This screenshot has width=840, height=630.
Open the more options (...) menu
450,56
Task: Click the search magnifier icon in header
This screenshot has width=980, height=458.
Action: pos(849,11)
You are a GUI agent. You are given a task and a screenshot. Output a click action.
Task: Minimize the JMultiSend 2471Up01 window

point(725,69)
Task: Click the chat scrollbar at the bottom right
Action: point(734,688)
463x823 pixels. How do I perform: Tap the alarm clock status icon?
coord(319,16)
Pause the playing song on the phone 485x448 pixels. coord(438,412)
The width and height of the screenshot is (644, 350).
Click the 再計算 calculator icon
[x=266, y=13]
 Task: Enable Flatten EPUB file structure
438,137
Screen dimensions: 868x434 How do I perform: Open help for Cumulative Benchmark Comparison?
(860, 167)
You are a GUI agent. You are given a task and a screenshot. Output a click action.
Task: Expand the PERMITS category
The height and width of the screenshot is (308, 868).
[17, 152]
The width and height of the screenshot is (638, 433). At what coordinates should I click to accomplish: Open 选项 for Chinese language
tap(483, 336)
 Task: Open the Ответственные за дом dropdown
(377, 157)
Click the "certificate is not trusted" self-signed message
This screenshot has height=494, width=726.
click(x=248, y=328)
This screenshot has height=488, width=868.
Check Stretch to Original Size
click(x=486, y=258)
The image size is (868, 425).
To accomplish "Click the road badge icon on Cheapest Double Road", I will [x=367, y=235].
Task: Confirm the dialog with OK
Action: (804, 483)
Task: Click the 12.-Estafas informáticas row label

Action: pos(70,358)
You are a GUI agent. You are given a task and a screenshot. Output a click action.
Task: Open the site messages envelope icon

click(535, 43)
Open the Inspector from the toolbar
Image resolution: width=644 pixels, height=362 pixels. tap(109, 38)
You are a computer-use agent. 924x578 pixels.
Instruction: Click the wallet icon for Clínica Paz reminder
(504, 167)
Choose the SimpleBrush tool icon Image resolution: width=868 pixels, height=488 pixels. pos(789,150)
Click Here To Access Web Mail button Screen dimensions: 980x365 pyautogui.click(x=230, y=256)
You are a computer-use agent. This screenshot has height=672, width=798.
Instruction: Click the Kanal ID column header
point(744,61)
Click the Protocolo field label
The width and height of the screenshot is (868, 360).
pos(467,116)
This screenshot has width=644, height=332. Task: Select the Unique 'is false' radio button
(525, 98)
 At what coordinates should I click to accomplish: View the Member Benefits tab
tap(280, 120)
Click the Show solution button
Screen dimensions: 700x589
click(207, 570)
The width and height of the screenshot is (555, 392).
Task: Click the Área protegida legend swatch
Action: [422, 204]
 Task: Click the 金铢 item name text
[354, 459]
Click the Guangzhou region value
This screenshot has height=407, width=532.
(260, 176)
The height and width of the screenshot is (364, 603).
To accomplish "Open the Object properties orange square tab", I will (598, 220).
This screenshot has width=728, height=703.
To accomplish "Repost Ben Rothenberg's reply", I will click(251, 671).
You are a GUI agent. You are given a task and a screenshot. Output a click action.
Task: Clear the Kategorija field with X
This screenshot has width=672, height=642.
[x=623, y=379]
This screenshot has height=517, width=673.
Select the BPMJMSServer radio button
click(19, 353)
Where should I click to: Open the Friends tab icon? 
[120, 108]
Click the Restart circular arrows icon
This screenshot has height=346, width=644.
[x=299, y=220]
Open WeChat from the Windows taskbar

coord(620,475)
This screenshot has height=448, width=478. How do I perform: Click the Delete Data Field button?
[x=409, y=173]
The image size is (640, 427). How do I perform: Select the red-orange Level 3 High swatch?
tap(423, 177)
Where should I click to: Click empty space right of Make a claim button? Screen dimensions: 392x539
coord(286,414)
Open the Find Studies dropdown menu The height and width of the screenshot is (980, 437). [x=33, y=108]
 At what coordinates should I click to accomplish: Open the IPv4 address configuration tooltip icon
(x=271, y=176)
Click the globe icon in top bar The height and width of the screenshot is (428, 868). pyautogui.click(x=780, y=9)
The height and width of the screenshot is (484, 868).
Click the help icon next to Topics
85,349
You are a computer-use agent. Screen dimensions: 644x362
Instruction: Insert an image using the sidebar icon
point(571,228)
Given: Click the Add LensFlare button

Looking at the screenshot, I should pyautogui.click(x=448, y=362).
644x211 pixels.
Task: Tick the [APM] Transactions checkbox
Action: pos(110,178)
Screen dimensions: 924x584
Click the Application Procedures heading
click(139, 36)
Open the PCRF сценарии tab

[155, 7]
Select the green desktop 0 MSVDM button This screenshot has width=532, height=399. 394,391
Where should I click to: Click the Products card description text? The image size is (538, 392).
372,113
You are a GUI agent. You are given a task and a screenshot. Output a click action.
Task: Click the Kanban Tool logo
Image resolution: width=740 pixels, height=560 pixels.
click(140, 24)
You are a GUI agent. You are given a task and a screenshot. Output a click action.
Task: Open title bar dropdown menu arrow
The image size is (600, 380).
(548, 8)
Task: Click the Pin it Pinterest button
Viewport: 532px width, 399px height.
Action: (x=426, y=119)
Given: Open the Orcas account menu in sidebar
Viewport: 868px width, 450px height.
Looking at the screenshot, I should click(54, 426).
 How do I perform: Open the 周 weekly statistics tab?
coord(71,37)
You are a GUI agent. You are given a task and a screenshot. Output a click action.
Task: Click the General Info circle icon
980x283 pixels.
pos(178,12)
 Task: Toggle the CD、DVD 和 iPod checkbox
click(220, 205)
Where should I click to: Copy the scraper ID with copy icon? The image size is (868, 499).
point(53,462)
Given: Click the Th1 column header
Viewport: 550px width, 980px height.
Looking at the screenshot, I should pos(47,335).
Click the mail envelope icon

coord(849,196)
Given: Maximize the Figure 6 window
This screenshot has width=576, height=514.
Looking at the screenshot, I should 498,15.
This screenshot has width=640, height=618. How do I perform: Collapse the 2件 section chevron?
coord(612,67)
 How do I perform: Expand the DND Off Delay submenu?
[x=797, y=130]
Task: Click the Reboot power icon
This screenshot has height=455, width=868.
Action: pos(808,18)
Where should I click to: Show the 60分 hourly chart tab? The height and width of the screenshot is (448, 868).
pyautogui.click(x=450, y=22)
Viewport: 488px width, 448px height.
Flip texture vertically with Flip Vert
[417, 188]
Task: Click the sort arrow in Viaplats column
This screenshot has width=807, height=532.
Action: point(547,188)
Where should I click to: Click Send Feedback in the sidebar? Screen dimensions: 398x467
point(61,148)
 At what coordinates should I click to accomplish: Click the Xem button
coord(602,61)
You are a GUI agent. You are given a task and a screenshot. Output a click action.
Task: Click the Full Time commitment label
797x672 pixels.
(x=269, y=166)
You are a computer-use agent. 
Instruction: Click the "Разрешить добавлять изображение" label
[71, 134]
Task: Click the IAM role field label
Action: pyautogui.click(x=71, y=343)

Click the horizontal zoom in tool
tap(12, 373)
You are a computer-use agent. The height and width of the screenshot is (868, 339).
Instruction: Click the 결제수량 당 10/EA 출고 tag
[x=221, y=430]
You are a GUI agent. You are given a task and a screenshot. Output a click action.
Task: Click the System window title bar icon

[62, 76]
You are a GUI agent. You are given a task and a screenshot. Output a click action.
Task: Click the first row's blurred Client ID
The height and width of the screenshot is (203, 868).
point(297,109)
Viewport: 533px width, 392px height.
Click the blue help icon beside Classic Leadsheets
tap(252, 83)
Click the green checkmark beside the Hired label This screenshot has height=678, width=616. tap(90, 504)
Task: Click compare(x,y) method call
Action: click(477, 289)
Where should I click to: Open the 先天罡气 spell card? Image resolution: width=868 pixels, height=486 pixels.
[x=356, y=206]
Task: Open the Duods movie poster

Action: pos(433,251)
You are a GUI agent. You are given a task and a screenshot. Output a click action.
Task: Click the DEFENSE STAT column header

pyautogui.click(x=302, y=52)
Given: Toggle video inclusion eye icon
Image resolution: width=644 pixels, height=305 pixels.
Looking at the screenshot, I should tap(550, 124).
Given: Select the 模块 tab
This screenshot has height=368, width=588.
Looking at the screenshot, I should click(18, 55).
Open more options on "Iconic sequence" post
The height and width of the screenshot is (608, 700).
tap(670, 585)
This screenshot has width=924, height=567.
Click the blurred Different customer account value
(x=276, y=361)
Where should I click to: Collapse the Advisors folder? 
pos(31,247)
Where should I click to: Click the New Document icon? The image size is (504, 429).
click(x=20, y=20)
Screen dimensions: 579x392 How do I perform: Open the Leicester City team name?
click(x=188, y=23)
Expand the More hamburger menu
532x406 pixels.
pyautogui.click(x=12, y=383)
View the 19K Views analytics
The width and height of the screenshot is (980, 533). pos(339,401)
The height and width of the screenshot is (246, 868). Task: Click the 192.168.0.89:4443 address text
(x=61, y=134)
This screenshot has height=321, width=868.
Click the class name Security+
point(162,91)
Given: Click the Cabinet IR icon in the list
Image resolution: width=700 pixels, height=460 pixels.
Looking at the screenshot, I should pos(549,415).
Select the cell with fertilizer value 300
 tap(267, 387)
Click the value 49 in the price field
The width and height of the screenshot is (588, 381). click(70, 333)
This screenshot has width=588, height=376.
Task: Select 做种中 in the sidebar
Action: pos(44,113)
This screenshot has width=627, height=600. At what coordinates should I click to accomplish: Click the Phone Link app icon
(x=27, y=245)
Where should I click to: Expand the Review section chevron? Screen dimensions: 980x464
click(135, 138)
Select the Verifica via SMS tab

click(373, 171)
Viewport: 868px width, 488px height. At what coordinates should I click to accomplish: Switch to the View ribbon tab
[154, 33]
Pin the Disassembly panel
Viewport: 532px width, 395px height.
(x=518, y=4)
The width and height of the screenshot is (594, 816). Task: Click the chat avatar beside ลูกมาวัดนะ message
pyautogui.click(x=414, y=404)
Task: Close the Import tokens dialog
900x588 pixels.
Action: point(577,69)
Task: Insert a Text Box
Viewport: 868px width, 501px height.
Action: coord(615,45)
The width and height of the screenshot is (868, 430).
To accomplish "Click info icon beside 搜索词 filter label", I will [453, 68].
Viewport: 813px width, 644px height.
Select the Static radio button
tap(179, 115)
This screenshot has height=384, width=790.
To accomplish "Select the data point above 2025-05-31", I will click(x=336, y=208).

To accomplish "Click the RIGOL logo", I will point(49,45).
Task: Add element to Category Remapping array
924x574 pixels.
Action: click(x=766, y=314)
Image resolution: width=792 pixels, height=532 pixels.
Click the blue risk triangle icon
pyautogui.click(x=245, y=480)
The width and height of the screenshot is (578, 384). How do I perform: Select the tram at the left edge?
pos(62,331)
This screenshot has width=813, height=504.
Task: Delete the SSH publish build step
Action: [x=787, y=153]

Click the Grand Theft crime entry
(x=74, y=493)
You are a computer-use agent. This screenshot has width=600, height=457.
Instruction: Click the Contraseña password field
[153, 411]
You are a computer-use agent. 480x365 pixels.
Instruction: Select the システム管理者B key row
───
■ **Task instructions**
Exactly one number is the answer: how many lines of the entries contain the string "logo".

■ **Task solution**
2